The entries must be retyped exactly, down to the last line.

*** Provided data Section Begins ***

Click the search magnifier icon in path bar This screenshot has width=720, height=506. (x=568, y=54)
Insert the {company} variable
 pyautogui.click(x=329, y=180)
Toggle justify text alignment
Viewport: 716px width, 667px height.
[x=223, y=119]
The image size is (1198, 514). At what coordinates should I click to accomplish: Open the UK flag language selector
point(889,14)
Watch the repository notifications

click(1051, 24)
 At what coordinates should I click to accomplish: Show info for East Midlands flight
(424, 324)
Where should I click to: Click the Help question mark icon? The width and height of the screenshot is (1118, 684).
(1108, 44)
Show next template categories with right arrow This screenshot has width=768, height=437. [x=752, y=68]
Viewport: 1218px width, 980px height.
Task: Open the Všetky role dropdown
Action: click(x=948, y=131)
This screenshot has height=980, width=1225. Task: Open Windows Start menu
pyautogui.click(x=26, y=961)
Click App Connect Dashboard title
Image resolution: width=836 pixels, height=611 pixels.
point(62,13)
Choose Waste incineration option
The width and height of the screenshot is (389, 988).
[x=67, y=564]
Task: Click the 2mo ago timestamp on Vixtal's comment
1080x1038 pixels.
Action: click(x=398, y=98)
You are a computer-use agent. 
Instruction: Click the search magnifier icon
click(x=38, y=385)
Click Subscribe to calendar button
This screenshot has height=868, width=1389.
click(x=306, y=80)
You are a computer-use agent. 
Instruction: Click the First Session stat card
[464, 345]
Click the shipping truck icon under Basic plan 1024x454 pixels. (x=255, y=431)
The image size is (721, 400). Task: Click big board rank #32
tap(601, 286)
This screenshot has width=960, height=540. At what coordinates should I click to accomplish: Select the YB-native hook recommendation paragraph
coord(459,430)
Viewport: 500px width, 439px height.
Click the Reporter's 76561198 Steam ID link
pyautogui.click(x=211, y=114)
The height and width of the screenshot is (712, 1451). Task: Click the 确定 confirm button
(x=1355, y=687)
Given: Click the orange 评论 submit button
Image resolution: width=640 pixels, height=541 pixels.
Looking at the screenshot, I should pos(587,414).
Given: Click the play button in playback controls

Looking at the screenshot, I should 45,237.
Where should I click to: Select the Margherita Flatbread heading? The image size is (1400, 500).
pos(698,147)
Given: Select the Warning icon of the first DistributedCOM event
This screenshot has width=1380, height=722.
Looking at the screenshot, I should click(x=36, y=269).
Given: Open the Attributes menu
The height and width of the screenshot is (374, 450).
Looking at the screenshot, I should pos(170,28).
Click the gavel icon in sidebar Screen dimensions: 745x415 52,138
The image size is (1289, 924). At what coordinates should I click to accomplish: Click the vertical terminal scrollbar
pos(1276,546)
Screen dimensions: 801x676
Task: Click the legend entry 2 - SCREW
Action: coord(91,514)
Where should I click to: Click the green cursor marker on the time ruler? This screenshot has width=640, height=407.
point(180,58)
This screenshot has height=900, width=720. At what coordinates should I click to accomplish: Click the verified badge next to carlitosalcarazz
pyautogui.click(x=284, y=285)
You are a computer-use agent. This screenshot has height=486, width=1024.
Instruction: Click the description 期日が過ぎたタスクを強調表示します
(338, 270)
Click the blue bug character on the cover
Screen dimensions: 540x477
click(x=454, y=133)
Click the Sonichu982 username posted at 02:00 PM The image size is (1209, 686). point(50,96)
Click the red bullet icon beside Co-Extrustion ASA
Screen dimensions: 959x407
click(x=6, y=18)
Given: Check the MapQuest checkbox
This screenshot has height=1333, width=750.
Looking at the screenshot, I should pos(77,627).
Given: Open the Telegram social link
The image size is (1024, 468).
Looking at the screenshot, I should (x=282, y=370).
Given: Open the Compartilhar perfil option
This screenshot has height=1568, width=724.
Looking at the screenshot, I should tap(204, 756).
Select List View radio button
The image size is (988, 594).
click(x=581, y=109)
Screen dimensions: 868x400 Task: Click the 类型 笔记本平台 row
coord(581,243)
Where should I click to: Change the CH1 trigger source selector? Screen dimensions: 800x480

*** Provided data Section Ends ***

Answer space>
Click the search magnifier icon in path bar This screenshot has width=720, height=506. (x=568, y=54)
Insert the {company} variable
 pyautogui.click(x=329, y=180)
Toggle justify text alignment
Viewport: 716px width, 667px height.
[x=223, y=119]
The image size is (1198, 514). At what coordinates should I click to accomplish: Open the UK flag language selector
point(889,14)
Watch the repository notifications

click(1051, 24)
 At what coordinates should I click to accomplish: Show info for East Midlands flight
(424, 324)
Where should I click to: Click the Help question mark icon? The width and height of the screenshot is (1118, 684).
(1108, 44)
Show next template categories with right arrow This screenshot has width=768, height=437. [x=752, y=68]
Viewport: 1218px width, 980px height.
Task: Open the Všetky role dropdown
Action: click(x=948, y=131)
This screenshot has height=980, width=1225. Task: Open Windows Start menu
pyautogui.click(x=26, y=961)
Click App Connect Dashboard title
Image resolution: width=836 pixels, height=611 pixels.
point(62,13)
Choose Waste incineration option
The width and height of the screenshot is (389, 988).
[x=67, y=564]
Task: Click the 2mo ago timestamp on Vixtal's comment
1080x1038 pixels.
Action: click(x=398, y=98)
You are a computer-use agent. 
Instruction: Click the search magnifier icon
click(x=38, y=385)
Click Subscribe to calendar button
This screenshot has height=868, width=1389.
click(x=306, y=80)
You are a computer-use agent. 
Instruction: Click the First Session stat card
[464, 345]
Click the shipping truck icon under Basic plan 1024x454 pixels. (x=255, y=431)
The image size is (721, 400). Task: Click big board rank #32
tap(601, 286)
This screenshot has width=960, height=540. At what coordinates should I click to accomplish: Select the YB-native hook recommendation paragraph
coord(459,430)
Viewport: 500px width, 439px height.
Click the Reporter's 76561198 Steam ID link
pyautogui.click(x=211, y=114)
The height and width of the screenshot is (712, 1451). Task: Click the 确定 confirm button
(x=1355, y=687)
Given: Click the orange 评论 submit button
Image resolution: width=640 pixels, height=541 pixels.
Looking at the screenshot, I should pos(587,414).
Given: Click the play button in playback controls

Looking at the screenshot, I should 45,237.
Where should I click to: Select the Margherita Flatbread heading? The image size is (1400, 500).
pos(698,147)
Given: Select the Warning icon of the first DistributedCOM event
This screenshot has width=1380, height=722.
Looking at the screenshot, I should click(x=36, y=269).
Given: Open the Attributes menu
The height and width of the screenshot is (374, 450).
Looking at the screenshot, I should pos(170,28).
Click the gavel icon in sidebar Screen dimensions: 745x415 52,138
The image size is (1289, 924). At what coordinates should I click to accomplish: Click the vertical terminal scrollbar
pos(1276,546)
Screen dimensions: 801x676
Task: Click the legend entry 2 - SCREW
Action: coord(91,514)
Where should I click to: Click the green cursor marker on the time ruler? This screenshot has width=640, height=407.
point(180,58)
This screenshot has height=900, width=720. At what coordinates should I click to accomplish: Click the verified badge next to carlitosalcarazz
pyautogui.click(x=284, y=285)
You are a computer-use agent. This screenshot has height=486, width=1024.
Instruction: Click the description 期日が過ぎたタスクを強調表示します
(338, 270)
Click the blue bug character on the cover
Screen dimensions: 540x477
click(x=454, y=133)
Click the Sonichu982 username posted at 02:00 PM The image size is (1209, 686). point(50,96)
Click the red bullet icon beside Co-Extrustion ASA
Screen dimensions: 959x407
click(x=6, y=18)
Given: Check the MapQuest checkbox
This screenshot has height=1333, width=750.
Looking at the screenshot, I should pos(77,627).
Given: Open the Telegram social link
The image size is (1024, 468).
Looking at the screenshot, I should (x=282, y=370).
Given: Open the Compartilhar perfil option
This screenshot has height=1568, width=724.
Looking at the screenshot, I should tap(204, 756).
Select List View radio button
The image size is (988, 594).
click(x=581, y=109)
Screen dimensions: 868x400 Task: Click the 类型 笔记本平台 row
coord(581,243)
Where should I click to: Change the CH1 trigger source selector? Screen dimensions: 800x480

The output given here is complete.